*** Begin section ***

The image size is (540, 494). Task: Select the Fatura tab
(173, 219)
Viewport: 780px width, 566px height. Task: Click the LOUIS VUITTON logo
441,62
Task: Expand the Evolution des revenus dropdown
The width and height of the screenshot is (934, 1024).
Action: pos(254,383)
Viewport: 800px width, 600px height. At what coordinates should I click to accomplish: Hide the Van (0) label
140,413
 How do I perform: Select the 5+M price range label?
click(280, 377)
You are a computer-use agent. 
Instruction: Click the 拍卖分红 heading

*** End section ***
*** Begin section ***

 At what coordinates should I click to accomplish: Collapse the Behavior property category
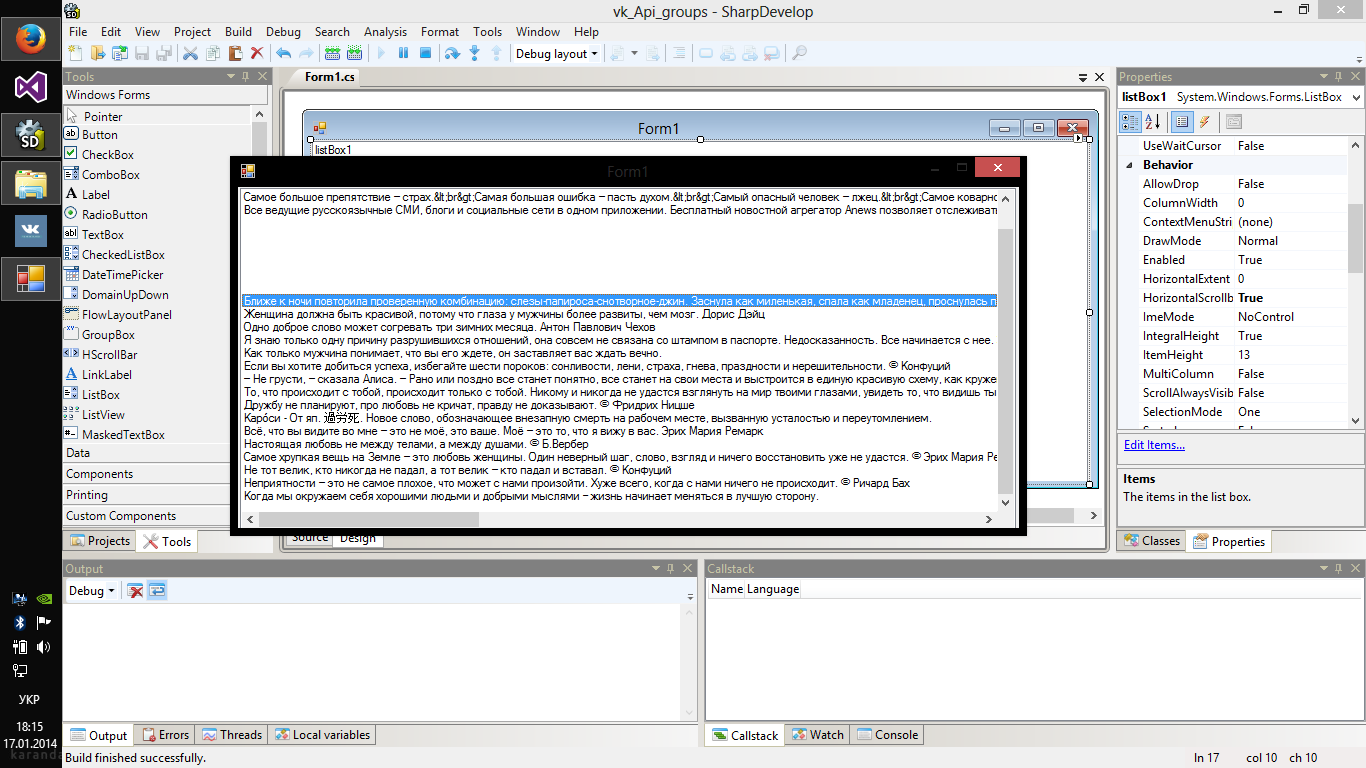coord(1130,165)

*** End section ***
*** Begin section ***

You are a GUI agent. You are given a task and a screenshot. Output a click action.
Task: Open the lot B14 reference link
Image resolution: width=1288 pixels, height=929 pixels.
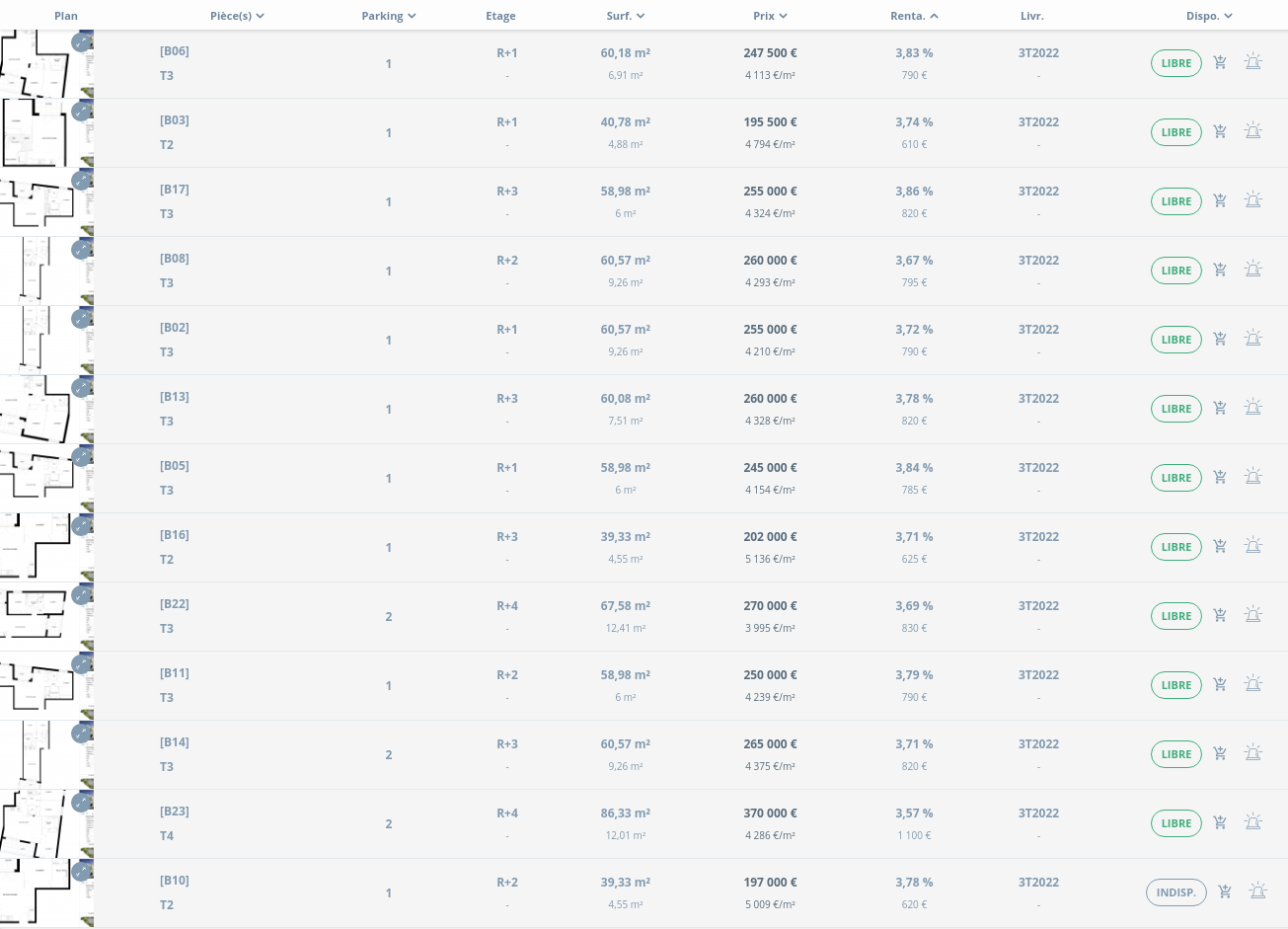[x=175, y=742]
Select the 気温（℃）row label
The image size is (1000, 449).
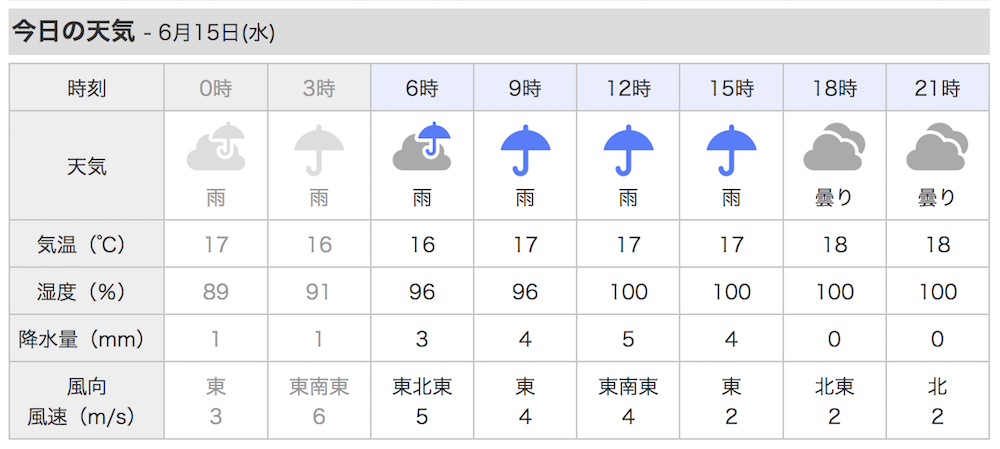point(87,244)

*** End section ***

> [Problem requirements] Print again the lines of the entries above that fall between the line holding "Task: Expand the" and the line holding "Instruction: Click the 拍卖分红 heading", inclusive, exactly as they stand.

> [Answer for the task]
Task: Expand the Evolution des revenus dropdown
The width and height of the screenshot is (934, 1024).
Action: pos(254,383)
Viewport: 800px width, 600px height. At what coordinates should I click to accomplish: Hide the Van (0) label
140,413
 How do I perform: Select the 5+M price range label?
click(280, 377)
You are a computer-use agent. 
Instruction: Click the 拍卖分红 heading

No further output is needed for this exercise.